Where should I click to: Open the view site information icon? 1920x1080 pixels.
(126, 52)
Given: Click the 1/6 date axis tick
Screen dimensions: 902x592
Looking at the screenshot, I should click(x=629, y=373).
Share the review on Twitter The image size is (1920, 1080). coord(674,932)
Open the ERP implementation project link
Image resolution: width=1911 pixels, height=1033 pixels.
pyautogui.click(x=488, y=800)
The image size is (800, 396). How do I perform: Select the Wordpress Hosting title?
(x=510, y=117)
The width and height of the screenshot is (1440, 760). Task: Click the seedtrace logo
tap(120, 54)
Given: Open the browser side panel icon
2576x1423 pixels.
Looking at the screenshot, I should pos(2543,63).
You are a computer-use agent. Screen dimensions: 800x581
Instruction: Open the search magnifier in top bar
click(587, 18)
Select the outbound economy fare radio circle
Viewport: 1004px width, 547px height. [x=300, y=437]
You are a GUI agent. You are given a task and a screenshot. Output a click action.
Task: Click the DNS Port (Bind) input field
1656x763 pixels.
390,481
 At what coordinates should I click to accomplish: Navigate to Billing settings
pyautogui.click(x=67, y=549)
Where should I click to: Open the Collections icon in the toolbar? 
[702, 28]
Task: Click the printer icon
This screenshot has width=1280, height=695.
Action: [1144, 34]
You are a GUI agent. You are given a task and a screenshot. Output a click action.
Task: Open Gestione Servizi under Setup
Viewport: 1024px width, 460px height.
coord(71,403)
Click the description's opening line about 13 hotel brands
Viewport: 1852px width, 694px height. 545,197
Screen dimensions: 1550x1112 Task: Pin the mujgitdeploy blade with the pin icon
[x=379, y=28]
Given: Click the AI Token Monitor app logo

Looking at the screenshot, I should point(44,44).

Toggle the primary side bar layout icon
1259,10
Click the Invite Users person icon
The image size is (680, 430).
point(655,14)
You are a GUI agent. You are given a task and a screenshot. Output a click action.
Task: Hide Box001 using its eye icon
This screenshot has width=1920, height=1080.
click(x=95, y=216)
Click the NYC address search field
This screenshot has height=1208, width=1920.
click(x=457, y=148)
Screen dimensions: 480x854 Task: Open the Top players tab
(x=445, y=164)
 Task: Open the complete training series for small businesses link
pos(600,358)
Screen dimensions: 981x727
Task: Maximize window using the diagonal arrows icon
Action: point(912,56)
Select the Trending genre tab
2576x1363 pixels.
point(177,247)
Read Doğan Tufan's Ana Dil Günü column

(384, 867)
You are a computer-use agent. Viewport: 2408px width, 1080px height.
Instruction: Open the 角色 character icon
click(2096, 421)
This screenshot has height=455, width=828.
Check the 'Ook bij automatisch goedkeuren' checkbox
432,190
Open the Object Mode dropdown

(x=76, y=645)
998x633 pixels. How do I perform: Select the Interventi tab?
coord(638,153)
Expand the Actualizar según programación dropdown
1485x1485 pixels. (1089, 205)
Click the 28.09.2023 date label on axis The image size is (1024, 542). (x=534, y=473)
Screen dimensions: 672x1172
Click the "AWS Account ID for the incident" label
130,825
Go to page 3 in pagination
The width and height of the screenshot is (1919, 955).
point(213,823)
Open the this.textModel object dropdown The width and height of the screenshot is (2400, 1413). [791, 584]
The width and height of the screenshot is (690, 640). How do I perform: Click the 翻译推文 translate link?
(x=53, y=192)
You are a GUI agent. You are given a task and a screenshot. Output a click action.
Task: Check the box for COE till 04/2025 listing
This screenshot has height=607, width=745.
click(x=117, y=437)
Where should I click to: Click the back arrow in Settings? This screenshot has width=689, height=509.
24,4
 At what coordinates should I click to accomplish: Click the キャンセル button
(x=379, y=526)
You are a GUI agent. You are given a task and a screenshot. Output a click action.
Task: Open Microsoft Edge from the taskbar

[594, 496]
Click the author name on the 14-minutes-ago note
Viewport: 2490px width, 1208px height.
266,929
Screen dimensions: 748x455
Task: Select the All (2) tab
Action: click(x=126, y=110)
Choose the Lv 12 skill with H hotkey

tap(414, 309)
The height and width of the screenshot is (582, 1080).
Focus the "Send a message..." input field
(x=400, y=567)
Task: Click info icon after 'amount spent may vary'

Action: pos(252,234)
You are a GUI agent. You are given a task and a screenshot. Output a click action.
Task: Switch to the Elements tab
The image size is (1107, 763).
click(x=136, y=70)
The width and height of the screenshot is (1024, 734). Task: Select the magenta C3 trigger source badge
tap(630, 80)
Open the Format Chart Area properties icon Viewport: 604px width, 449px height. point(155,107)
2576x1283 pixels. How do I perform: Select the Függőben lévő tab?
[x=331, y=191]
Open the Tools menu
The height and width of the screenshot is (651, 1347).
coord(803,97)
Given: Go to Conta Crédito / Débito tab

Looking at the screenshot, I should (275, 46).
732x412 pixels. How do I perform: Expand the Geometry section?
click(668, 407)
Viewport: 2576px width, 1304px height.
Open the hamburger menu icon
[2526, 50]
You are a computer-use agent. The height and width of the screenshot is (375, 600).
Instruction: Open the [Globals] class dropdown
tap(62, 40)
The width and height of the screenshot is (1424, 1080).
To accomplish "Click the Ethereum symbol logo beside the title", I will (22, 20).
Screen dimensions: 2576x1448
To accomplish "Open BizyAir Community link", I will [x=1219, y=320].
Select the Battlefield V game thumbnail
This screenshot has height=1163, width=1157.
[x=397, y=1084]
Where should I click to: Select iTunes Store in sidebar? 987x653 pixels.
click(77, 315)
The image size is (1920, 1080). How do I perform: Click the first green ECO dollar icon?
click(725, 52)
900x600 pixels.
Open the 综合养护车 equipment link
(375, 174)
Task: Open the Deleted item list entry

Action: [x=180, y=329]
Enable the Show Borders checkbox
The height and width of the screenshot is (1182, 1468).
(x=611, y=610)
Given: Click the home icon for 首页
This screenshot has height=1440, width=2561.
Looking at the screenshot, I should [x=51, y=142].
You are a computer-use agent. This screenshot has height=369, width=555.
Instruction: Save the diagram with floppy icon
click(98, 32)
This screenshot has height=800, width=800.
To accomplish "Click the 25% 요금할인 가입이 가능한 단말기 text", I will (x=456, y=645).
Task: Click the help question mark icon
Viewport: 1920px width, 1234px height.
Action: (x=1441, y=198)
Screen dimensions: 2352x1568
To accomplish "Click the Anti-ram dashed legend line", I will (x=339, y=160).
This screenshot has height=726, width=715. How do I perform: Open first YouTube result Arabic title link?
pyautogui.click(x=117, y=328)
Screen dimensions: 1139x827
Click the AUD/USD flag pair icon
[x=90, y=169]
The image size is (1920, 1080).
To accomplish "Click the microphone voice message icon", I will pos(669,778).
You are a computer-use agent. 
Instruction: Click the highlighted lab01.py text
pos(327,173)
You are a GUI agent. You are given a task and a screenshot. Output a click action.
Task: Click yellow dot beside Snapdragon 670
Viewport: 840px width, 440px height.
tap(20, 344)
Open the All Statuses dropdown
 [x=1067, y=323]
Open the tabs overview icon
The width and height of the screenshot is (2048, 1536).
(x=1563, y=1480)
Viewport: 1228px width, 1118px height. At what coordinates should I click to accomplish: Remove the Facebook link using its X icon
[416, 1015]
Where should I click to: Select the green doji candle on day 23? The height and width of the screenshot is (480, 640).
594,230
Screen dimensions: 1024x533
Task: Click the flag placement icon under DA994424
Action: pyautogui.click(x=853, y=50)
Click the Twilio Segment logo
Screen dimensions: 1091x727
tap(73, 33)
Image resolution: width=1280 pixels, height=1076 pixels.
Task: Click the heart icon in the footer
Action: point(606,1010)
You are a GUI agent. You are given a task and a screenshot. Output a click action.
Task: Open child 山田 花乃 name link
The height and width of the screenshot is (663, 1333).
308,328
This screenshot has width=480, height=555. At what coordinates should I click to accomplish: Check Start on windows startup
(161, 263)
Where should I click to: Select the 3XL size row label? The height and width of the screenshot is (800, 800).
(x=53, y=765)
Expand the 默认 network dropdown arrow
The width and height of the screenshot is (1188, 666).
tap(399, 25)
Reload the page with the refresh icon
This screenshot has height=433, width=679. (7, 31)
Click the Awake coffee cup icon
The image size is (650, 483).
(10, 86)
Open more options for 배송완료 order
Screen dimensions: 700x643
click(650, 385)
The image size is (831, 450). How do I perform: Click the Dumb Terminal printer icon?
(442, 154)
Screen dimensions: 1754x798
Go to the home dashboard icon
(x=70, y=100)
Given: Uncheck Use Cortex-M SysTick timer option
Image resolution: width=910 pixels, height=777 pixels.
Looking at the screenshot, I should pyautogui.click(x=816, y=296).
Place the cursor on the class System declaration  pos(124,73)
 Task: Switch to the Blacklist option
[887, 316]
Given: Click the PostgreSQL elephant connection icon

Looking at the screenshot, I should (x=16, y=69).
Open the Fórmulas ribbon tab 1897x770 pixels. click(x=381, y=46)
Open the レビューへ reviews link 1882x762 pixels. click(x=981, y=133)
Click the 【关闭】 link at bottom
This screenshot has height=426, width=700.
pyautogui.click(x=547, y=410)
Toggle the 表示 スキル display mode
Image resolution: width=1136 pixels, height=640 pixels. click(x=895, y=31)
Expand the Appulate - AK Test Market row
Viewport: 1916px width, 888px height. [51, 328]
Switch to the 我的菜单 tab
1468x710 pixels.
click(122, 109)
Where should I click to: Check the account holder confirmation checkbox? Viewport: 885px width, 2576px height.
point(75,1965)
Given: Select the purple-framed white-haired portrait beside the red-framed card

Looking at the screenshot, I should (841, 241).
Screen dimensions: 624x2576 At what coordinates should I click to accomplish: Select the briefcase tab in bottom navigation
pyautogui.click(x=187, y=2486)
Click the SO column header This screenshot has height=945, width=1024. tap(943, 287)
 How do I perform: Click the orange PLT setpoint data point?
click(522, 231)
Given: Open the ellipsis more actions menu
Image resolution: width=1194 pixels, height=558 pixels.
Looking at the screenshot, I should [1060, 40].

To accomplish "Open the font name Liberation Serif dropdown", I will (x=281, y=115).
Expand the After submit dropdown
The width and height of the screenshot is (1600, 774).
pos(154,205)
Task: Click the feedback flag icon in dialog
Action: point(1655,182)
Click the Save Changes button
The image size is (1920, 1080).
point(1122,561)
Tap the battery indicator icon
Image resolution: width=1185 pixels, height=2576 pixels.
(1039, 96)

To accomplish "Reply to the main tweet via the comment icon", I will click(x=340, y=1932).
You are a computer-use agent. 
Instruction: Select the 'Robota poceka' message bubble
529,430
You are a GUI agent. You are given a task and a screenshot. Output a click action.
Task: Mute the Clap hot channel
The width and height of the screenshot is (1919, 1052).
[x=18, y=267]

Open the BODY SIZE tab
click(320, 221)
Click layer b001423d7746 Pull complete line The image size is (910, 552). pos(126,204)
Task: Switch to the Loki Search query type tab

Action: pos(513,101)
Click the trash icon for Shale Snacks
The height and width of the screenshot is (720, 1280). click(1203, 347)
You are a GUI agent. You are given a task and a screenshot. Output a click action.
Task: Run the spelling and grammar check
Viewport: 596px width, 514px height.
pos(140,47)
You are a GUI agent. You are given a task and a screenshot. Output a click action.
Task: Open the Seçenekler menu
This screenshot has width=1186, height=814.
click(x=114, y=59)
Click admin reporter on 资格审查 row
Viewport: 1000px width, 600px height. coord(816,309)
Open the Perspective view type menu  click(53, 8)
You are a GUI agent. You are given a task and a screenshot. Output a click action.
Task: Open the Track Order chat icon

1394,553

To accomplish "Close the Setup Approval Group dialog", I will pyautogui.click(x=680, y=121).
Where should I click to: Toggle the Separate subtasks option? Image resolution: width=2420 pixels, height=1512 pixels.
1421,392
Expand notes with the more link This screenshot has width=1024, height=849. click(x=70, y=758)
━━━━
Soal: Kembalikan setiap baris dari entri di atas yang memuat kata "type", disalin utuh.

Jawaban Latihan:
Task: Switch to the Loki Search query type tab
Open the Perspective view type menu  click(53, 8)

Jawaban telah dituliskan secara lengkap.